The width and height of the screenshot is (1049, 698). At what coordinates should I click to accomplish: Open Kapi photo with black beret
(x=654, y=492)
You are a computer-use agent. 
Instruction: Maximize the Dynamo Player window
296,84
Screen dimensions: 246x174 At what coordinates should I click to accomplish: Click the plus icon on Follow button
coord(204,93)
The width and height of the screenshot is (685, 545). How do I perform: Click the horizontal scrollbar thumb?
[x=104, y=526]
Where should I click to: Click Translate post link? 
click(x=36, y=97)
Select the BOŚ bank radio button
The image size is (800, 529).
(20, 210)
====================
◆ WORK ORDER ◆
I would like you to output every record exactly as written.

◆ SOLUTION TO THIS TASK ◆
The width and height of the screenshot is (1049, 698). At what coordinates should I click to accomplish: Open Kapi photo with black beret
(x=654, y=492)
You are a computer-use agent. 
Instruction: Maximize the Dynamo Player window
296,84
Screen dimensions: 246x174 At what coordinates should I click to accomplish: Click the plus icon on Follow button
coord(204,93)
The width and height of the screenshot is (685, 545). How do I perform: Click the horizontal scrollbar thumb?
[x=104, y=526]
Where should I click to: Click Translate post link? 
click(x=36, y=97)
Select the BOŚ bank radio button
The image size is (800, 529).
(20, 210)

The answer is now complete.